One thing that I did when I installed Windows 10 Pro 64-bit in my spare "test machine" was not to allow it to automatically install updates.
The driver that Windows 10 wants to install for a printer is not the same as the driver that its support site provides, so that can cause a problem afterwards.

You may need to uninstall the driver and all software that's associated with that printer, then restart the computer, then reinstall it from scratch.
Is your printer using a USB cable or wireless connection?

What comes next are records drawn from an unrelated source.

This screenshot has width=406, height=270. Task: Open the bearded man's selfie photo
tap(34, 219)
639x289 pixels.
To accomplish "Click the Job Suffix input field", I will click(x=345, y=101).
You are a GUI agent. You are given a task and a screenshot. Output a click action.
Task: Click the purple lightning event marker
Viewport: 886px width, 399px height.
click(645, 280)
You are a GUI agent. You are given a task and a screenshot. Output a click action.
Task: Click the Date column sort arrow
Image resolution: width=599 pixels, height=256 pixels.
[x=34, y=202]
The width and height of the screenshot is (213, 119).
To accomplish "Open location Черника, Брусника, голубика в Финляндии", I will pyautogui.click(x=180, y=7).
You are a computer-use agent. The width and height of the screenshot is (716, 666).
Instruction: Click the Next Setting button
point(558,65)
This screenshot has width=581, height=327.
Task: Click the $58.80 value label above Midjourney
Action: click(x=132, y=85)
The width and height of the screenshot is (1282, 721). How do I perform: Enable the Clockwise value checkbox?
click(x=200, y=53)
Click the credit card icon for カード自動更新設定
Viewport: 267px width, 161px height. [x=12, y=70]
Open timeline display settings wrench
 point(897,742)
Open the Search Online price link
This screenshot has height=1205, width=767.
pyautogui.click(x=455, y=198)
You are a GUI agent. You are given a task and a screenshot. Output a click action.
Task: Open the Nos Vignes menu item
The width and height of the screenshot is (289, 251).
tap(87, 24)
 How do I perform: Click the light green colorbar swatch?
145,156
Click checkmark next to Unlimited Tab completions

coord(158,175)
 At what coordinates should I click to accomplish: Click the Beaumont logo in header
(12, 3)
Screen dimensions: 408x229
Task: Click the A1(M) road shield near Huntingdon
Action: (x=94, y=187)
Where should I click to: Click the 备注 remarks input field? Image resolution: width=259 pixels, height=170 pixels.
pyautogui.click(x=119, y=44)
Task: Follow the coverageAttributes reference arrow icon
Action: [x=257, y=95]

--------------------------------------------------------------


----------



## johnebadbak (Feb 28, 2002)

http://h30434.www3.hp.com/t5/LaserJ...d-port-monitor-HP-Discovery-Port/td-p/3557339 check water boy71 hp response


----------



## bradysmum (Jan 12, 2016)

flavallee said:


> One thing that I did when I installed Windows 10 Pro 64-bit in my spare "test machine" was not to allow it to automatically install updates.
> The driver that Windows 10 wants to install for a printer is not the same as the driver that its support site provides, so that can cause a problem afterwards.
> 
> You may need to uninstall the driver and all software that's associated with that printer, then restart the computer, then reinstall it from scratch.
> ...


Hi Frank, the printer is connected using a USB cable, but it is capable to connect wirelessly. I did try and uninstall the driver & software, but still the same problem. I will definitely turn off the automatic updates, thank you! This is the first problem I've had with Windows 10. I've given up and I've booked in a technician to fix my computer tomorrow, thanks so much for taking the time to help me.


----------



## flavallee (May 12, 2002)

You're welcome, and good luck.

------------------------------------------


----------